Sekarang, hubungan saya dan P, walau terbilang tidaklah begitu istimewa, tetapi ketika mendengar namanya ditanyakan kepada saya, daripada menjawab, 'Oh ya, dia teman SMA saya', saya akan lebih memilih menjawab, 'Oh, ya, saya kenal baik. Dia teman saya. Kami berteman sejak SMA... bla... bla... bla...'
Saya berpendapat bahwa berteman baik bukan berarti mengenai kecocokan atau kemiripan up to 99.99% (karena ga mungkin ada yang sempurna 100%). Pun dengan ketidakcocokan 99.99% tidak lantas masuk kategori bukan teman. Berteman baik bukan juga dengan frekuensi kebersamaan yang tinggi. Pun dengan kebersamaan yang minim, bukan berarti tidak bisa dikatakan berteman baik.
Dari sekian pengalaman yang ada, seorang teman akan mengingatkan apabila temannya melakukan kesalahan. Karena manusia itu diciptakan berbeda-beda, karena itu pula caranya beragam, ada yang mengingatkan dengan halus dan sabar, ada pula yang mengingatkan dengan keras dan menyakitkan, seperti yang saya ceritakan di atas. Tetapi setelah dibandingkan dengan kejadian dimana kesalahan yang mungkin kita perbuat tidak langsung dikoreksi melainkan dijadikan bahan untuk menjatuhkan kita di depan orang lain, hal ini jauh lebih sangat mengecewakan dan menyakitkan sehingga bukannya merasa sakit melainkan mati rasa. Apalagi yang lebih buruk daripada tidak bisa merasakan apa-apa? Hilanglah sudah satu komponen yang memanusiakan kita, CIPTA , [tidak ada] RASA, dan KARSA.
Intinya, ada 3 komponen utama.

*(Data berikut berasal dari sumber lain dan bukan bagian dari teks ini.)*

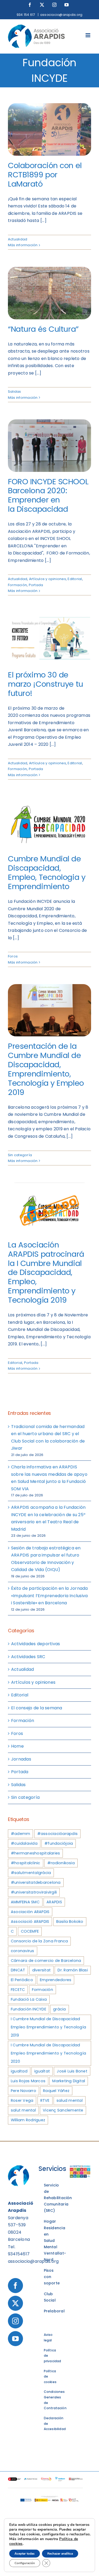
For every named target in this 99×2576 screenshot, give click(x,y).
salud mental (69, 2100)
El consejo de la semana (36, 1708)
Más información (23, 245)
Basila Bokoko (69, 1921)
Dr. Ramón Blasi (73, 1970)
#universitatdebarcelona (36, 1882)
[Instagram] (15, 2320)
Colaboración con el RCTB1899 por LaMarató (45, 174)
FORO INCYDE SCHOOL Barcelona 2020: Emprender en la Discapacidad (48, 495)
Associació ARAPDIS (30, 1921)
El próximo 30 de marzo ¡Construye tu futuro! (45, 684)
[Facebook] (15, 2285)
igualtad (19, 2071)
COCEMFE (30, 1931)
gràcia (59, 2009)
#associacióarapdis (57, 1833)
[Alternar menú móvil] (88, 35)
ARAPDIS (54, 1902)
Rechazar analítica (60, 2553)
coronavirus (22, 1950)
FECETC (18, 1989)
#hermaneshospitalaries (35, 1853)
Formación (17, 584)
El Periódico (22, 1979)
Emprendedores (55, 1979)
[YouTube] (15, 2338)
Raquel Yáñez (56, 2090)
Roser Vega (22, 2100)
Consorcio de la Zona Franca (39, 1941)
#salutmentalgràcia (31, 1872)
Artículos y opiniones (47, 578)
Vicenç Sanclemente (63, 2110)
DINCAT (18, 1970)
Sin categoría (20, 1154)
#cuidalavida (24, 1843)
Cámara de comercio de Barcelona (46, 1960)
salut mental (23, 2110)
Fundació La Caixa (29, 1999)
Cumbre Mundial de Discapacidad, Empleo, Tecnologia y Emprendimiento (46, 872)
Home (17, 1746)
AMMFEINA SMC (25, 1902)
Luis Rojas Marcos (28, 2081)
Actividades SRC (28, 1657)
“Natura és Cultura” (43, 329)
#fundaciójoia (58, 1843)
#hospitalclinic (25, 1863)
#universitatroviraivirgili (34, 1892)
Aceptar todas (25, 2553)
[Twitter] (15, 2303)
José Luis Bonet (72, 2071)
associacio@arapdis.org (61, 14)
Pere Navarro (23, 2090)
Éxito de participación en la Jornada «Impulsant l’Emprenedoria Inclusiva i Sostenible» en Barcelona (49, 1595)
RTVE (45, 2100)
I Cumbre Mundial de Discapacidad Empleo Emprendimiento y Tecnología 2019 (48, 2027)
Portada (36, 584)
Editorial (75, 578)
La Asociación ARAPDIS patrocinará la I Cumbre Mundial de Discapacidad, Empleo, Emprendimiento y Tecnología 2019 (46, 1272)
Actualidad (17, 239)
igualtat (42, 2071)
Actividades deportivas (35, 1644)
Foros (13, 956)
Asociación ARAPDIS (30, 1911)
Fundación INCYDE (28, 2009)
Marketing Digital (68, 2081)
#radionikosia (61, 1863)
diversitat (41, 1970)
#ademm (20, 1833)
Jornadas (21, 1759)
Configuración (25, 2563)
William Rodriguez (28, 2120)
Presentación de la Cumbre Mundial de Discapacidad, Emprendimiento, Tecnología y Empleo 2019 (46, 1069)
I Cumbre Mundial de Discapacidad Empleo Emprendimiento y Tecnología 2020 (48, 2053)
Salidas (14, 391)
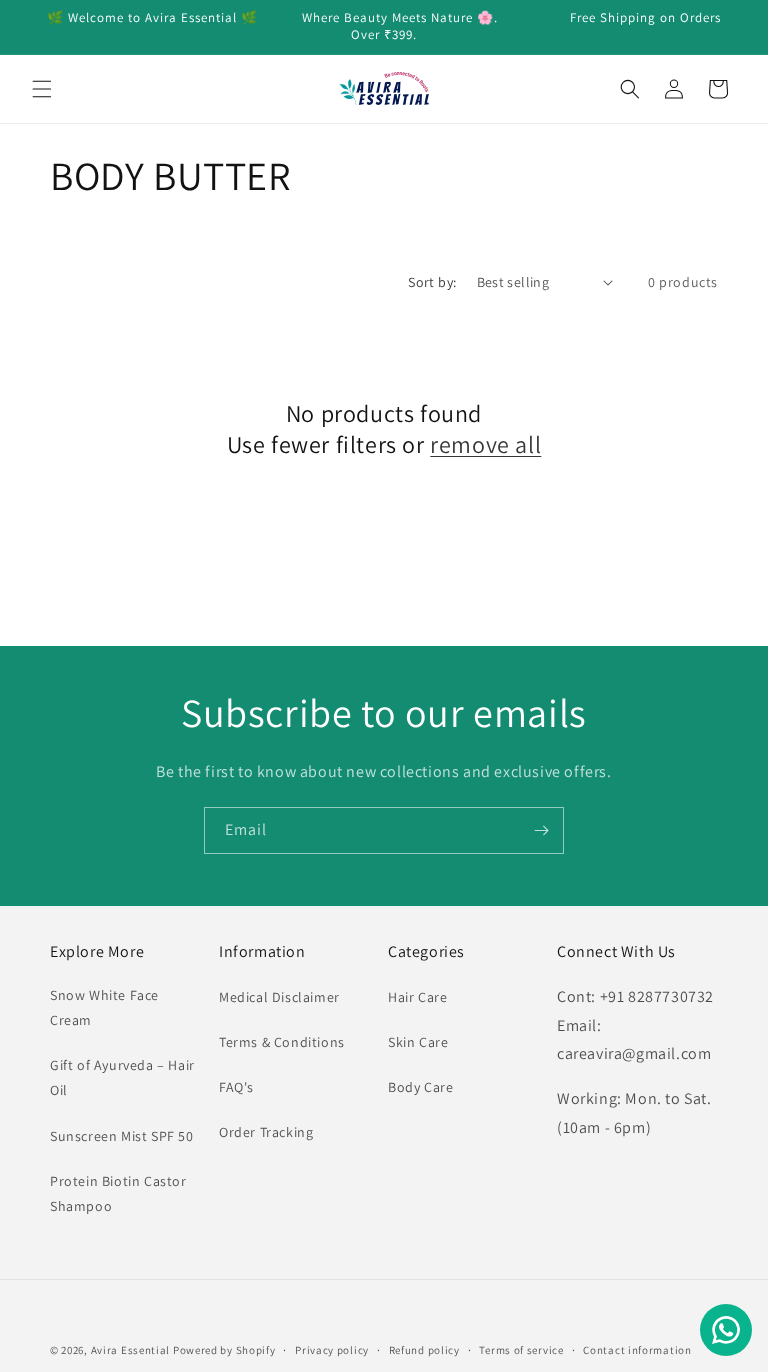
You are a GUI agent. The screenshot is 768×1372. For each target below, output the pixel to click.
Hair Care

Orang yang mengingatkan, orang yang diingatkan, dan yang paling penting ada pesan yang disampaikan. Ketika kita menjadi orang yang mengingatkan dan merasa telah mengirimkan pesan dengan cukup jelas kepada orang yang harus diingatkan, hasil akhir apakah orang yang diingatkan ini akan menerima atau tidak, kembali kepada kelapangan hatinya untuk menerima masukan dari orang lain.
Seorang teman bukanlah malaikat. Tetapi seorang teman juga seharusnya bukan iblis. Ada kalanya seorang teman tidak bisa memenuhi kapasitasnya sebagai seorang teman, dan di saat itulah seharusnya kita bisa menjadi teman pula untuknya. Saya pun masih menggali arti pertemanan yang sebenar-benarnya dan keinginan saya adalah untuk lebih menghargai dan menjaga pertemanan yang telah terjalin, dengan siapapun itu.